__题目__. 照原样抄出这段讲自建图像数据集的文档摘录中的一部分，从“继承 datasets.BuilderConfig 实现”开始，到“zip file from.”结束。

__文档摘录__.
******************************
如果是 object detect 任务,用 object 替换 additional_feature :
(注意,你这里要加上 train 或者 test 之类的子文件夹,不然会报错…很痛苦)
{"file_name": "train/0001.png", "objects": {"bbox": [[302.0, 109.0, 73.0, 52.0]], "categories": [0]}}
{"file_name": "train/0002.png", "objects": {"bbox": [[810.0, 100.0, 57.0, 28.0]], "categories": [1]}}
{"file_name": "train/0003.png", "objects": {"bbox": [[160.0, 31.0, 248.0, 616.0], [741.0, 68.0, 202.0, 401.0]], "categories": [2, 2]}}
>>> dataset = load_dataset("imagefolder", data_dir="/path/to/folder", split="train")
>>> dataset[0]["objects"]
{"bbox": [[302.0, 109.0, 73.0, 52.0]], "categories": [0]}
写一个 dataset 脚本
这样组织你的数据集文件:
my_dataset/
├── README.md
├── my_dataset.py
└── data/ # optional, may contain your images or TAR archives
这样使用你的数据集:
from datasets import load_dataset
dataset = load_dataset("path/to/my_dataset")
模板示例:new dataset template
Create a dataset builder class.
继承 datasets.GeneratorBasedBuilder 实现 3 个方法:
_info(self)stores information about your dataset like its description, license, and features._split_generators(self, dl_manager)downloads the dataset and defines its splits._generate_examples(self, images, metadata_path)generates the images and labels for each split.
class Food101(datasets.GeneratorBasedBuilder):
"""Food-101 Images dataset"""
# 下文会说具体的实现
def _info(self):
def _split_generators(self, dl_manager):
def _generate_examples(self, images, metadata_path):
Create dataset configurations.
你可能需要多个数据集设置(比如你的数据集是由几个子集组成)
继承 datasets.BuilderConfig 实现 2 个属性:
data_urlmetadata_urls
class Food101Config(datasets.BuilderConfig):
"""Builder Config for Food-101"""
def __init__(self, data_url, metadata_urls, **kwargs):
"""BuilderConfig for Food-101.
Args:
data_url: `string`, url to download the zip file from.
******************************
__数据行__.
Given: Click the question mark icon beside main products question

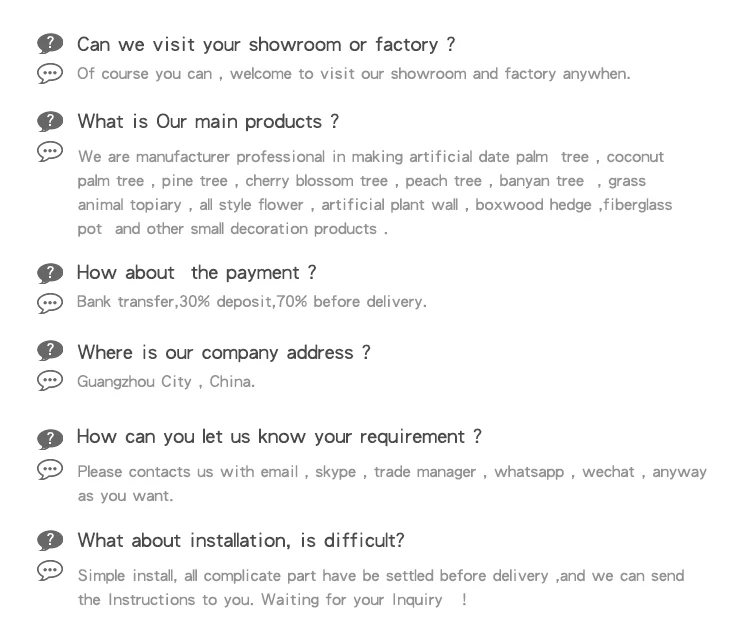Looking at the screenshot, I should click(x=50, y=121).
******************************
__书面解答__.
继承 datasets.BuilderConfig 实现 2 个属性:
data_urlmetadata_urls
class Food101Config(datasets.BuilderConfig):
"""Builder Config for Food-101"""
def __init__(self, data_url, metadata_urls, **kwargs):
"""BuilderConfig for Food-101.
Args:
data_url: `string`, url to download the zip file from.